For financial advisers, Chicago is definitely not a second city. With 2.7 million residents and another 6.8 million people in its suburbs, Chicago is home to world-class cultural, educational and business resources. These serve as a magnet for corporate executives, entrepreneurs and professionals — offering manifold opportunities for financial advisers.
“Don't underestimate the caliber of the investment professionals you will find here,” said Sarah Tims, a financial adviser with RMB Capital Management LLC, which manages $1.9 billion in assets.
In addition to the large number of local firms with top-tier financial planners, the national brokerages and banks all compete for customers, said Ms. Tims, a Chicago native. But the competition is not “cutthroat,” she said, because the polite, fair-minded and hardworking Midwestern work ethos keeps it friendly.
“If you can compete, the quality of life here makes it a much better place to live,” she said.
The Financial Planning Association's 1,200-member Illinois chapter is one of the group's largest, according to Jim Karabas, an adviser with Chicago-based Vestor Capital Corp., which manages $600 million in assets. The chapter, whose members are largely from the Chicago area, sponsors campaigns urging Chicagoans to use a planning professional, said Mr. Karabas, who will be chapter president in 2012.
Like Mr. Karabas and Ms. Tims, Timothy Schlindwein, managing principal of Schlindwein Associates LLC, is a longtime Chicago resident, having spent all 41 years of his career in the city. Chicago has the resources — financial expertise, and marketing and management know-how — that businesses require to grow, said Mr. Schlindwein, whose firm manages $250 million in assets.
“These are things entrepreneurs need to go forward,” he said.
Most of Mr. Karabas' clients are owners of small to midsize businesses who have worked long hours and gained their wealth by concentrating on their core businesses. “They turn to us when their businesses are at a point where they need someone to manage their money professionally,” he said.
Competition for these clients is keen, he said. “You must have good relationships with the business owners to get them to trust you with the money they've worked so hard to earn.”
Chicago also offers businesses a pool of talented individuals, said Paul Ingersoll, an adviser with Good Harbor Financial Inc., which manages $200 million in assets. A Chicago native, Mr. Ingersoll said excellent schools in the region, such as Northwestern University, the University of Chicago and the University of Illinois at Chicago, help when it comes to hiring.
He has used his own University of Chicago connections regularly when seeking new employees, he said.
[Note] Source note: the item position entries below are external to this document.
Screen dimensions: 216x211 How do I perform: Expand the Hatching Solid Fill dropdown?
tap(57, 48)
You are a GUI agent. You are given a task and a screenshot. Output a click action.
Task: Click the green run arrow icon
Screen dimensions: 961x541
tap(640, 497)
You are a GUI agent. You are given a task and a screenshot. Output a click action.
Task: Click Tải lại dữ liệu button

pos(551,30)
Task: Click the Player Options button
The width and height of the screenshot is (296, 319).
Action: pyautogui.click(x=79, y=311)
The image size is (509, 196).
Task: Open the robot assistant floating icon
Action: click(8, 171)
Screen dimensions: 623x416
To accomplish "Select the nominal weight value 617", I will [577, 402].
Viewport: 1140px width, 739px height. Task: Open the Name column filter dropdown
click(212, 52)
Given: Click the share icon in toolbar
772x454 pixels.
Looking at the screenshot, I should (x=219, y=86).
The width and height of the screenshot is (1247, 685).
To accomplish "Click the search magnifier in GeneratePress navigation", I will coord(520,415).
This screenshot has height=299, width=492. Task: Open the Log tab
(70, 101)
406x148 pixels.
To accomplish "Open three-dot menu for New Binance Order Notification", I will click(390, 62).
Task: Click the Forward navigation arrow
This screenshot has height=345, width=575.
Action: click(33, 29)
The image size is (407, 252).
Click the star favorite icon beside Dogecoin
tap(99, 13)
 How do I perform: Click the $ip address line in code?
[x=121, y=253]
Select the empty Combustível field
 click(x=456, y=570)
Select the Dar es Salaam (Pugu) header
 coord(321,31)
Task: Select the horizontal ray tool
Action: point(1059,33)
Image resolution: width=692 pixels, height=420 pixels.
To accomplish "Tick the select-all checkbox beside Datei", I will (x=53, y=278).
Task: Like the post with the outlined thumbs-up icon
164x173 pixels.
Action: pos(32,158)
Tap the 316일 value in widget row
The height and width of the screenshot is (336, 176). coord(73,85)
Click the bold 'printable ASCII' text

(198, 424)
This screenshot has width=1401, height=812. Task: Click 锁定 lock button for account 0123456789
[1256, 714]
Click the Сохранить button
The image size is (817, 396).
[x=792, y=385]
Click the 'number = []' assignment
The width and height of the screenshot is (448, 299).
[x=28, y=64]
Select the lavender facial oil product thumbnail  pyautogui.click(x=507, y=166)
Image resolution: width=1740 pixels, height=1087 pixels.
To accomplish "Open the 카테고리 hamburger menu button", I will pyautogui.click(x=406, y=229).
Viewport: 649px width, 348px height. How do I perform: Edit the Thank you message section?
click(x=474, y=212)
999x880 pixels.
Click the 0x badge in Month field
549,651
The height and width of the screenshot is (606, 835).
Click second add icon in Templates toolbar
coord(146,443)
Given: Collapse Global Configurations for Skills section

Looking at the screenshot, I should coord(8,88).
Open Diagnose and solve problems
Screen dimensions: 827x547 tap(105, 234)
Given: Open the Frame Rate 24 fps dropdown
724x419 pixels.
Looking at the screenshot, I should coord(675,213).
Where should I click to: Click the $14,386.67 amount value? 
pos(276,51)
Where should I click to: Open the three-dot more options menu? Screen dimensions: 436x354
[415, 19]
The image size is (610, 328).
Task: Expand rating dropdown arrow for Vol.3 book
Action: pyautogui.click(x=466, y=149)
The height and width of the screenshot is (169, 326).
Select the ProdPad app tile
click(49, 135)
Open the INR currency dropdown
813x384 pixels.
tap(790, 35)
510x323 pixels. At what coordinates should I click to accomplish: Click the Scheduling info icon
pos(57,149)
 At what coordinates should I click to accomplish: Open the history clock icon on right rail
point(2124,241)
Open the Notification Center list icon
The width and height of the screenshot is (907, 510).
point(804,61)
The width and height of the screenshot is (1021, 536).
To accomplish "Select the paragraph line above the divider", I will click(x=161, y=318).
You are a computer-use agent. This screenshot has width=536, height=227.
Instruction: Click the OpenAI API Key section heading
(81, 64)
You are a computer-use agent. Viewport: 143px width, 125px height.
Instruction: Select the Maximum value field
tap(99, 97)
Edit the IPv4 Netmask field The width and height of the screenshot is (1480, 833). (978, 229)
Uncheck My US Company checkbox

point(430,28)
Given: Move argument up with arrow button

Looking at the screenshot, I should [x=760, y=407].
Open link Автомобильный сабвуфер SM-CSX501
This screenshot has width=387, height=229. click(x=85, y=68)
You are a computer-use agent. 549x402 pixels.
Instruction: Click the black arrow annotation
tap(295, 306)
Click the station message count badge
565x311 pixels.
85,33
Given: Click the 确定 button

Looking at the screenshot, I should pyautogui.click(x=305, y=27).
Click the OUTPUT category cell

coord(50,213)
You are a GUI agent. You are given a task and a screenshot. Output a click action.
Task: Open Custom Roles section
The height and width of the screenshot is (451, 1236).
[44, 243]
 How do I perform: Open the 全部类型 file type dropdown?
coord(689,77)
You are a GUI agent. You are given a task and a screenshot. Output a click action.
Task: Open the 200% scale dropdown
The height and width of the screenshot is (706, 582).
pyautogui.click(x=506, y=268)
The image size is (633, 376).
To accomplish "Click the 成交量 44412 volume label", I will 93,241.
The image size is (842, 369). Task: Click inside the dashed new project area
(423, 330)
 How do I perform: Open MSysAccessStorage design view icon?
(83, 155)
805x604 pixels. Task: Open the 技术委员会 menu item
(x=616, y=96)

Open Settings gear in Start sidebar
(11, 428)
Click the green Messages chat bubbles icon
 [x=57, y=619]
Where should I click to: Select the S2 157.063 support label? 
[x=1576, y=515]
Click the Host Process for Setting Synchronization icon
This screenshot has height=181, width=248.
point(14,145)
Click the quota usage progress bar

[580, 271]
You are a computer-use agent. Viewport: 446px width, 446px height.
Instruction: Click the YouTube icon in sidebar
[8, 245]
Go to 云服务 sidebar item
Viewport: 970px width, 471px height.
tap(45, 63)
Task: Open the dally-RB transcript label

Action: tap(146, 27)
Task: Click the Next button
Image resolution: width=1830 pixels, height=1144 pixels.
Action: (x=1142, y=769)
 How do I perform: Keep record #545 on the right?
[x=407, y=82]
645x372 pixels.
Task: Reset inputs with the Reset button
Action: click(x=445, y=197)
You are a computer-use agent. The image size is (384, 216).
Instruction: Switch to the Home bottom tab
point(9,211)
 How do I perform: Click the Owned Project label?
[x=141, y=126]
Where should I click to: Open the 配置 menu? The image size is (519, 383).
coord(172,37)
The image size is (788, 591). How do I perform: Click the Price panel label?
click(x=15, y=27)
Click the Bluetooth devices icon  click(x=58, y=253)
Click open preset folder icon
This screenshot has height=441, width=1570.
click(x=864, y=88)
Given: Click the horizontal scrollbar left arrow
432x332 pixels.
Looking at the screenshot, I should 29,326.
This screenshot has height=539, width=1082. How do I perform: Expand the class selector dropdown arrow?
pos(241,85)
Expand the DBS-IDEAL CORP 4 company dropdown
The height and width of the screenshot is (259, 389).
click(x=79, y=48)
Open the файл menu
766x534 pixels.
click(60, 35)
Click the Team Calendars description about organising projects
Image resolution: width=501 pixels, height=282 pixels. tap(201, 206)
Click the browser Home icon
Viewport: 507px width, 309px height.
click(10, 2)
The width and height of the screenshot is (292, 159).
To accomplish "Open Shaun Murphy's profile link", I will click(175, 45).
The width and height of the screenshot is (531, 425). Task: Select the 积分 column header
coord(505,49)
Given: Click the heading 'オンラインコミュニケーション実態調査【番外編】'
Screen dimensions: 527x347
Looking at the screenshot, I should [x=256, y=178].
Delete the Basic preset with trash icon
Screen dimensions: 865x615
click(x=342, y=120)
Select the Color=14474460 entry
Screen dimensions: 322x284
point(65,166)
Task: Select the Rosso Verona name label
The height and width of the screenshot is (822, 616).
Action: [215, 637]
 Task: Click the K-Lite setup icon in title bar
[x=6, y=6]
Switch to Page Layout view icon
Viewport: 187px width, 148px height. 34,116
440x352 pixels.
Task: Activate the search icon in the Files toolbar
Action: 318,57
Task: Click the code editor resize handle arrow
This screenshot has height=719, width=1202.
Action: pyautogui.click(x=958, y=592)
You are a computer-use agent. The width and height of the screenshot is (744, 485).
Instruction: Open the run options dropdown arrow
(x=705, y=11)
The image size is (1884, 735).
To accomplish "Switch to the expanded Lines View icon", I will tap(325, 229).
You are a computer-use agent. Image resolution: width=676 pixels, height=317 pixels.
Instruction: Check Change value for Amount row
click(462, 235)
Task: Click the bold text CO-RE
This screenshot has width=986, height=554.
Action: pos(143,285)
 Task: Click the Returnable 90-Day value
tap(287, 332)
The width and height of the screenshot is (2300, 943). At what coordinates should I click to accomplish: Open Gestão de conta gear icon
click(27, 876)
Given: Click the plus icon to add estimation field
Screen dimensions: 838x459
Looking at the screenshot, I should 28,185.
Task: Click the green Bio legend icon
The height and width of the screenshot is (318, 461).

A self-proclaimed Chicago booster, Mr. Ingersoll said that the further he travels from the city, the more he finds that people lump together the whole Midwest, failing to differentiate between Chicago and St. Louis, for instance.
“Chicago is a world-class city, and people who visit here are always a little surprised — especially on a nice day in September,” he said.
The weather, in fact, is what many people think of first when they think about Chicago. While its Windy City moniker is a reference to its politicians, not gusts off Lake Michigan, Chicago can be tropical in summer and arctic in winter — the thermometer hit a record low of 24 below zero in January 1985.
But after average highs of 32 in January, Chicagoans look forward to spending the balmy months of July and August at the city's lakefront parks and beaches — and cheering on its two big league baseball teams.
“Sports are huge in Chicago and adds to the quality of life here,” said Mr. Karabas. The town is “split in two over baseball,” with the White Sox on the South Side always seeming to outgun the North Side's Cubs, who haven't won a World Series since 1908.
When the boys of summer put away their gloves, Chicago comes together to root for the Bears, the Bulls and the Blackhawks. Last season, when the team won hockey's Stanley Cup, 2 million people crowded the streets to welcome them home.
In addition to its sports teams, Chicago's world-renowned architecture and museums, innovative theater, extensive network of parks and endless array of restaurants (deep-dish pizza, anyone?) keep residents and visitors busy.
The 2010 Mercer Quality of Living Survey ranked Chicago in a tie with Washington for fourth place, behind Honolulu, San Francisco and Boston but ahead of New York, which ranked sixth.
“Once you create roots here, it's kind of hard to leave,” Ms. Tims said. “Some say Chicago is the biggest small town in America.”